Буквально через час после того, как Алексей сообщил в редакцию газеты о появлении на свет еще одного клеветнического обвинения, на завод прибыл Василий Тарелкин. Поговорив с директором и предзавкома, он отправился в обком союза, чтобы лично исследовать находящийся там документ.
Теперь, просыпаясь, Алексей ждал очередного сюрприза.
Чертовщина не только не прекращалась, но с каждым днем и даже с каждым часом все больше набирала темпы, вспыхивая, как огни молнии, то в одной, то в другой части небосвода.
Всего за какую-нибудь неделю мало кому доселе известный Алексей Чудновский стал популярной личностью.
— Товарищ Чудновский? Говорят из радиокомитета. Сегодня в двадцать ноль-ноль слушайте передачу «Вам отвечает юрист».
Алексей понял — его ждет новая каверза. И не ошибся.
В назначенное время он сидел у приемника и собственными ушами слышал, как женский голос назвал его фамилию, имя, отчество и место работы. Потом у микрофона раздалось хриплое, старческое покашливание и заговорил сам юрист.
— Вы интересуетесь, уважаемый гражданин Чудновский, на каком основании заводоуправление отказало вам в выплате компенсации за сделанное вами предложение. Мы ознакомились с этим предложением, которое вы любезно приложили к своему запросу. Мы считаем, что действия заводоуправления совершенно правильны. Вы предложили регулярно смазывать ходовые части станка и при появлении первых признаков неисправности вызывать механика. Но это же известно даже ученику первого месяца обучения, и требовать за подобное предложение денежное вознаграждение по меньшей мере абсурдно. Мы надеемся, что вы сами подумаете о своей претензии и согласитесь с нашим мнением.

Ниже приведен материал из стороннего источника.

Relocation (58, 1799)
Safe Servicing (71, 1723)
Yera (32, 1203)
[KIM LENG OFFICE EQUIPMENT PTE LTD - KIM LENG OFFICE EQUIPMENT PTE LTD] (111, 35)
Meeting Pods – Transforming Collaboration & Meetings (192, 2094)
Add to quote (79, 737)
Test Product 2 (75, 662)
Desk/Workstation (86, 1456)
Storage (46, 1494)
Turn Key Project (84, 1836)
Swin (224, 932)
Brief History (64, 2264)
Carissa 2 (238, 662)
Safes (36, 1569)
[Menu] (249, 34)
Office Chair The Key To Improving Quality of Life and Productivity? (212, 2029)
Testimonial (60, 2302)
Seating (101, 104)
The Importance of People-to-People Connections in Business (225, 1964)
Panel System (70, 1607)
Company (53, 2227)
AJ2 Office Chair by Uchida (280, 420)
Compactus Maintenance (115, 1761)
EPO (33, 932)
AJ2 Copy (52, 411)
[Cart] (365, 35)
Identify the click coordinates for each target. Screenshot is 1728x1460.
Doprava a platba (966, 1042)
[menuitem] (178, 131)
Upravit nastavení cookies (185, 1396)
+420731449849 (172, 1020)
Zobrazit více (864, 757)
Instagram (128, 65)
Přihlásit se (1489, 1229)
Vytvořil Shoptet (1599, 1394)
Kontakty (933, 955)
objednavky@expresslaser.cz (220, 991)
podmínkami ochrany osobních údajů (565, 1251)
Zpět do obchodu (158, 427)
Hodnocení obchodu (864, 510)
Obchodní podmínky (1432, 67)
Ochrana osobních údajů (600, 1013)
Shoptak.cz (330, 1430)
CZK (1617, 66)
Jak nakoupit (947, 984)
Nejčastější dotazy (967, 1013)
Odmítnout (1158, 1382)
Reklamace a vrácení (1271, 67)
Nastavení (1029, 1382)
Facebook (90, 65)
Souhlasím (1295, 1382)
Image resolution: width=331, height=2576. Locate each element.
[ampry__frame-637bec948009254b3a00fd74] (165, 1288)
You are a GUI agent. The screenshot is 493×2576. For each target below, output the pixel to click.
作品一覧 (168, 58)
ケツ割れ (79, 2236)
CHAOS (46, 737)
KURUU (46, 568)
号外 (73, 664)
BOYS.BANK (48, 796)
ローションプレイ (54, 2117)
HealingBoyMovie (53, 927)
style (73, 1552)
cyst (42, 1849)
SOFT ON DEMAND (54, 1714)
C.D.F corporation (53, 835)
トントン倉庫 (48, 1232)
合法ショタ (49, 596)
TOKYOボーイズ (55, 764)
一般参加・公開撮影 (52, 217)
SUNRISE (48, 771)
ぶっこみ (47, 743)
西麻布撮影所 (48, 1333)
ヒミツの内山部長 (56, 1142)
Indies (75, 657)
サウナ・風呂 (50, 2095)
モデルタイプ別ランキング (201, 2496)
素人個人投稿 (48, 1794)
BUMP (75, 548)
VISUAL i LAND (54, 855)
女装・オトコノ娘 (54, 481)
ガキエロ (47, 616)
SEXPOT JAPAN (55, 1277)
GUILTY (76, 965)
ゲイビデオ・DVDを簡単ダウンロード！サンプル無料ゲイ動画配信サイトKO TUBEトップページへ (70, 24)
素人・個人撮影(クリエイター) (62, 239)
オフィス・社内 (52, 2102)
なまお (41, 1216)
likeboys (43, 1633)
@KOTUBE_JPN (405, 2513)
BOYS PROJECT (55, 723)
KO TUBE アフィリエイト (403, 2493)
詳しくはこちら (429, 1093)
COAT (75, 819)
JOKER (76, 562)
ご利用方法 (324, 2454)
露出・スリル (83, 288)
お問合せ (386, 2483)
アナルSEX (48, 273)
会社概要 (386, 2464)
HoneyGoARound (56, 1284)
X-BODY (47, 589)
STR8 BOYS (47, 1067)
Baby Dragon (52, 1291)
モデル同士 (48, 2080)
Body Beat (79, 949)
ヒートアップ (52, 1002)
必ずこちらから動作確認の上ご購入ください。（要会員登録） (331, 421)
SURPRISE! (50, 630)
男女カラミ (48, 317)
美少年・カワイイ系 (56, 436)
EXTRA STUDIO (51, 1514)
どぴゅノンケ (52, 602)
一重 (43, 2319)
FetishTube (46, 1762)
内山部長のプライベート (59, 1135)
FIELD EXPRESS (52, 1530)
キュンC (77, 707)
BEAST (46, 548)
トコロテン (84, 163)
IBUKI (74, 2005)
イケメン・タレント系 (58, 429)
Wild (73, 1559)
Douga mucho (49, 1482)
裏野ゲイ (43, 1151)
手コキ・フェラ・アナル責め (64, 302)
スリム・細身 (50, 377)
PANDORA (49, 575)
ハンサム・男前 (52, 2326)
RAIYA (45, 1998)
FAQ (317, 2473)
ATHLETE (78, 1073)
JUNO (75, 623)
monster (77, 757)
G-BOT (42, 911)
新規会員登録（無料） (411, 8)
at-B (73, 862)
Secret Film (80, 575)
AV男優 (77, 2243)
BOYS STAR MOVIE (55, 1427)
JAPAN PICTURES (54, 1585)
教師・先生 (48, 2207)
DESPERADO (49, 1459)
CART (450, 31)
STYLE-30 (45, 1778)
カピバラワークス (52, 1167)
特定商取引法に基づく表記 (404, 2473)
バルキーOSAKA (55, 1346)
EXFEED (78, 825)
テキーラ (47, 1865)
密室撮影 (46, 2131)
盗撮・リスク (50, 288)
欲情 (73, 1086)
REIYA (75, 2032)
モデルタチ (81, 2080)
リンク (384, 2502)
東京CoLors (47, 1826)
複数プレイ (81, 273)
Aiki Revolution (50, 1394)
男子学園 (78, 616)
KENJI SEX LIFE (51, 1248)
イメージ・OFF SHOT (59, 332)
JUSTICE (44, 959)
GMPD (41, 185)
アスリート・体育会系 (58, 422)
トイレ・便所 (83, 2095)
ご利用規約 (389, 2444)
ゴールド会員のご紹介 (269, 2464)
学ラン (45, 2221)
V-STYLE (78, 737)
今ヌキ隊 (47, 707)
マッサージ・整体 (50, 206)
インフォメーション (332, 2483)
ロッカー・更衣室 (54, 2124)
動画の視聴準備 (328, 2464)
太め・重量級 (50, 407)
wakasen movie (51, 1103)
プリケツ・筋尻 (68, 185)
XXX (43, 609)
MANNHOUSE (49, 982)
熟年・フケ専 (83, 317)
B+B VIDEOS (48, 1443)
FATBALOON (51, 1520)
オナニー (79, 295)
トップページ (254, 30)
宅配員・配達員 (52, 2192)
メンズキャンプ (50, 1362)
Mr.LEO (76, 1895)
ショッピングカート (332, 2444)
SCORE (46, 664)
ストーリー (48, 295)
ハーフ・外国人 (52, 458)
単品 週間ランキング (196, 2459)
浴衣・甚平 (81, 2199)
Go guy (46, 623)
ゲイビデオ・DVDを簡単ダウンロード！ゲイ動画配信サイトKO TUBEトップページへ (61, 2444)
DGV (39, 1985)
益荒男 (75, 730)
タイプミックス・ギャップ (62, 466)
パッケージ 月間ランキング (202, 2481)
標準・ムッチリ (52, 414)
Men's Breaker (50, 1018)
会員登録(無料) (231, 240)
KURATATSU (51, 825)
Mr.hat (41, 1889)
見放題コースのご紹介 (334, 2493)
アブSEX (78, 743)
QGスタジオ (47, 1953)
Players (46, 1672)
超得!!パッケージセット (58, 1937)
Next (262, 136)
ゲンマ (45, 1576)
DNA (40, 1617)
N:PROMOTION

Не меньшее огорчение вызвала телевизионная программа, подготовленная, как сообщил диктор, по настоятельной просьбе того же Алексея Чудновского. Программа состояла из погребальных ритмов, приписываемых племени шуа-шова. В течение получаса на голубом экране мелькали лица двух барабанщиков и саксофониста.
Передача безусловно имела познавательное значение, но тем не менее вызвала бурный поток ругательных писем. В них на все лады склонялась фамилия Чудновского, а кое-кто даже предлагал судить этого Чудновского как инициатора «телешумодиверсии».
Алексей только тогда по-настоящему оценил действенность радио и телевидения, когда стал замечать, что добрая треть знакомых крайне неохотно отвечает на его приветствия, а находились и такие, которые вместо обычного «как поживаешь?» сердито укоряли:
— Зря ты, Алеша, свои вкусы навязываешь. Злой ты человек, если такие заявки на телевизор посылаешь!